Nucleofection is a highly effective gene transfer technique for human melanoma cell lines

Authors:
Han SY, Gai W, Yancovitz M, Osman I, Di Como CJ, Polsky D
In:
Source: Exp Dermatol
Publication Date: (2008)
Issue: 17(5): 405-11
Research Area:
Dermatology/Tissue Engineering
Cells used in publication:
SK-MEL 19
Species: human
Tissue Origin: dermal
SK-MEL 29
Species: human
Tissue Origin: dermal
SK-MEL 85
Species: human
Tissue Origin: dermal
SK-MEL 94
Species: human
Tissue Origin: dermal
SK-MEL 100
Species: human
Tissue Origin: dermal
SK-MEL 103
Species: human
Tissue Origin: dermal
SK-MEL 147
Species: human
Tissue Origin: dermal
SK-MEL 173
Species: human
Tissue Origin: dermal
SK-MEL 187
Species: human
Tissue Origin: dermal
SK-MEL 192
Species: human
Tissue Origin: dermal
SK-MEL 197
Species: human
Tissue Origin: dermal
SK-MEL 23
Species: human
Tissue Origin: dermal
SK-MEL 31
Species: human
Tissue Origin: dermal
Platform:
Nucleofector® I/II/2b
Abstract
Despite the increasing use of gene transfer strategies in the study of cellular and molecular biology, melanoma cells have remained difficult to transfect in a safe, efficient, and reproducible manner. In the present study, we report the successful use of nucleofector technology to transfect human melanoma cell lines. This technology uses an empirically derived combination of cell line-specific solutions and nucleofector programmes to electroporate nucleic acid substrates directly into the cell nucleus. Using a colorimetric beta-galactosidase assay, we optimized nucleofection parameters for 13 melanoma cell lines, leading to maximum transfection efficiency and cell survival. The combinations of cell solutions NHEM or T and nucleofector programmes A-24 or U-20 produced the best results. We compared nucleofection with two commercially available lipid-based gene transfer systems, effectene and lipofectamine 2000 using a green fluorescent protein reporter vector. Nucleofection demonstrated a 3- to 40-fold improvement in transfection efficiency when compared with the lipid-based counterparts.

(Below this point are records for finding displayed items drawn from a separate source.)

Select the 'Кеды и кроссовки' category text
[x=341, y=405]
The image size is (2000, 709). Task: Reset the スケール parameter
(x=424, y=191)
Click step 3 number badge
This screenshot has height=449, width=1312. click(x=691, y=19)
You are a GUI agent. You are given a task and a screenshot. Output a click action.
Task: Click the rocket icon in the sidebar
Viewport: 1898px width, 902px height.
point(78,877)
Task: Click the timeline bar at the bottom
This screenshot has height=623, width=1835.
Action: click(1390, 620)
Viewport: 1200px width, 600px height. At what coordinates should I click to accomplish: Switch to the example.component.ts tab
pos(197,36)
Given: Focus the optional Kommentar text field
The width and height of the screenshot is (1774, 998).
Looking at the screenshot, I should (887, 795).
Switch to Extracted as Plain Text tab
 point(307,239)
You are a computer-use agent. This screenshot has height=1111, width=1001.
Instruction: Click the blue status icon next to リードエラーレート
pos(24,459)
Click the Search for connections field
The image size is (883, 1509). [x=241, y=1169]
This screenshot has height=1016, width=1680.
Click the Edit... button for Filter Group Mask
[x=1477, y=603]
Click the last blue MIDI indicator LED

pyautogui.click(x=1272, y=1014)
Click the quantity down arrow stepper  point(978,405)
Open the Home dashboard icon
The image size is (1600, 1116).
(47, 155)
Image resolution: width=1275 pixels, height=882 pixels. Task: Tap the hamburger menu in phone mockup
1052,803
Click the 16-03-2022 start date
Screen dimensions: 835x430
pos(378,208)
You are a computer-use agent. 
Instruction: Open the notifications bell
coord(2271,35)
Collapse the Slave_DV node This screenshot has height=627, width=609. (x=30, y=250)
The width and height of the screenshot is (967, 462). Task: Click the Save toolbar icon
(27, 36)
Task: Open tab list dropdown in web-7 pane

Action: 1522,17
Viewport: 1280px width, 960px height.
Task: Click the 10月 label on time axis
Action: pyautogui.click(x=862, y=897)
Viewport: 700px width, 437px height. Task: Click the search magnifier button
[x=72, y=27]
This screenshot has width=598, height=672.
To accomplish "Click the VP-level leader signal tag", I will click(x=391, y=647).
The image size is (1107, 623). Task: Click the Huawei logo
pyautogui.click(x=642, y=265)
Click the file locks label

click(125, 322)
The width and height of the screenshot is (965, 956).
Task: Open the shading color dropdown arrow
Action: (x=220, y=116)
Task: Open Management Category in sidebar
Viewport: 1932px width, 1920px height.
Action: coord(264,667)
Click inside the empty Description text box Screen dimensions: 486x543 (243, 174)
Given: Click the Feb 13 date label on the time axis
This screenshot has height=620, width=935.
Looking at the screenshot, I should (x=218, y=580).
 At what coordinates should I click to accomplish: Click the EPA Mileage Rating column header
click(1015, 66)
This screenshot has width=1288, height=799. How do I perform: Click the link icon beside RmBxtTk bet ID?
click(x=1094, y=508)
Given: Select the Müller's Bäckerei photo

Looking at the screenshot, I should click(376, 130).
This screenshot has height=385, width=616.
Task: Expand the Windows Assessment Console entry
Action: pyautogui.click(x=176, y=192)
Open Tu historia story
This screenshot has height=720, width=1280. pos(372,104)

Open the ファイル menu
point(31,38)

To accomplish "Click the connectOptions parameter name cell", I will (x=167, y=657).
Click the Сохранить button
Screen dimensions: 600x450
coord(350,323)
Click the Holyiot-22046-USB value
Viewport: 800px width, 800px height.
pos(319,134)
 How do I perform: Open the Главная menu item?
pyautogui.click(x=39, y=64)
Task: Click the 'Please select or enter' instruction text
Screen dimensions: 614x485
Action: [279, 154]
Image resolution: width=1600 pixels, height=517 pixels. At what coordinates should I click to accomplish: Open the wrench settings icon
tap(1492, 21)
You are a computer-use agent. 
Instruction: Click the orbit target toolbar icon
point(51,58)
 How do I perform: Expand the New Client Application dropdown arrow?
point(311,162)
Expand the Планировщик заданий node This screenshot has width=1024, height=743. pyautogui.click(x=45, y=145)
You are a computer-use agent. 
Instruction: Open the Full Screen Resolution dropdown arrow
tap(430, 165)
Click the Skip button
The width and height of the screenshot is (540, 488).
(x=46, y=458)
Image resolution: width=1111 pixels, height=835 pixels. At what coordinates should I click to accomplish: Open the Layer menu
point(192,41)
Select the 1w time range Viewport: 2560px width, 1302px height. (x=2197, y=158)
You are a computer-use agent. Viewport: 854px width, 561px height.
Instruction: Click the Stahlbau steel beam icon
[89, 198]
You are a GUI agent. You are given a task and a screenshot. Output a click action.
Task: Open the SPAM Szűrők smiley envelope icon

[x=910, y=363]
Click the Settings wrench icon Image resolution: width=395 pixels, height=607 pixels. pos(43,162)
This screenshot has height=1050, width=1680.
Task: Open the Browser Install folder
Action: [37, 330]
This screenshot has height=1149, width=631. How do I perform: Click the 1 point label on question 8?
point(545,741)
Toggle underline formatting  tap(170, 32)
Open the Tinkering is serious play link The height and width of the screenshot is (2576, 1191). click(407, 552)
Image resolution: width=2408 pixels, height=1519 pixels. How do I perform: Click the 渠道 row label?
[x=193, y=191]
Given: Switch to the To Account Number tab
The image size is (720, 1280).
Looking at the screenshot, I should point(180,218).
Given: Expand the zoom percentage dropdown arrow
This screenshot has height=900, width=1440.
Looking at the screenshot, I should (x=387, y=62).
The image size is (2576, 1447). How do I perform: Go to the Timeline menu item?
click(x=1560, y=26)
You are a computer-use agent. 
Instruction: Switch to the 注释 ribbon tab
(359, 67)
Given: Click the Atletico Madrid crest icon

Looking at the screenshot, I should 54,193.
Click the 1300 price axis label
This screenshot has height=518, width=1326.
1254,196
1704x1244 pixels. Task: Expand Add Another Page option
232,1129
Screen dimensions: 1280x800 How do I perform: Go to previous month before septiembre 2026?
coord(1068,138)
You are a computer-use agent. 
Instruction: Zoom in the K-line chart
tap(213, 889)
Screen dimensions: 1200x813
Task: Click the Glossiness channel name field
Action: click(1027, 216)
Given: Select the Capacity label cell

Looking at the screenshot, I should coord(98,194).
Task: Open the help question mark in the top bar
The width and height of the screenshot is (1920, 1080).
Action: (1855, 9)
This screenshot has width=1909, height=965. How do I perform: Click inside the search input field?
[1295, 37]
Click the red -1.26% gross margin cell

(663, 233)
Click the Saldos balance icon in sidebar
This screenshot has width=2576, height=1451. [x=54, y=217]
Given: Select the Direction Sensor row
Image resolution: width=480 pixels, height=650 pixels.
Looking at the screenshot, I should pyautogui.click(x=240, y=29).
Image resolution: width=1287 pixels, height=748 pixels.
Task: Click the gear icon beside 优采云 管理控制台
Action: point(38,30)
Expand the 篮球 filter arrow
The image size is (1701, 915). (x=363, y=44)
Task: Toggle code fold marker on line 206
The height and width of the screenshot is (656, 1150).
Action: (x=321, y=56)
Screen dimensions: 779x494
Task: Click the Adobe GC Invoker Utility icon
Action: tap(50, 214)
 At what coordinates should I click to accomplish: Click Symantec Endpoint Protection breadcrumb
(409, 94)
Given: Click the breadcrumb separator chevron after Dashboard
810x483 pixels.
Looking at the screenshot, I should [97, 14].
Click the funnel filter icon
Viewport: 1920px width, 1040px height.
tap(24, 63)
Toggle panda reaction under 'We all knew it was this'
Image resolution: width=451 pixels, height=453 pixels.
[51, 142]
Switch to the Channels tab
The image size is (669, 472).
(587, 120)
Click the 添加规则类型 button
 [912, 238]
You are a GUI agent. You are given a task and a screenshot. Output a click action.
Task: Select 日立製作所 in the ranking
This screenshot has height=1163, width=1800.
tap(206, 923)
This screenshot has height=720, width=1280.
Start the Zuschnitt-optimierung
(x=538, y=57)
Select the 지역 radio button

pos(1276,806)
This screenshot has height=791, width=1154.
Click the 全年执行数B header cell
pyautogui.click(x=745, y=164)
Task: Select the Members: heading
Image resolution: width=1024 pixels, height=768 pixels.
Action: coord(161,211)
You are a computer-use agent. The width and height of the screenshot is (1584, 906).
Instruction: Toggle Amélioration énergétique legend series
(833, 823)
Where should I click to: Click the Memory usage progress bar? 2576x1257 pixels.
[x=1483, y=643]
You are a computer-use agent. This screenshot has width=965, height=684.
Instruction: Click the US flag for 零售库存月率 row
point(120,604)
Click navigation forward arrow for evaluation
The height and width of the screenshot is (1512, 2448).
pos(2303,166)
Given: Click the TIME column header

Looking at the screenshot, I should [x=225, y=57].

Nucleofection was also superior in transfecting small-interfering RNA (siRNA) as determined by Western blot analysis. Lastly, we applied nucleofection to the simultaneous transfection of a p53-dependent luciferase plasmid and p53-siRNA. Experiments using dual transfection showed knockdown of p53 expression and silencing of the reporter plasmid. In conclusion, nucleofection is highly effective for the transfer of nucleic acid substrates, singly or in combination, into human melanoma cell lines.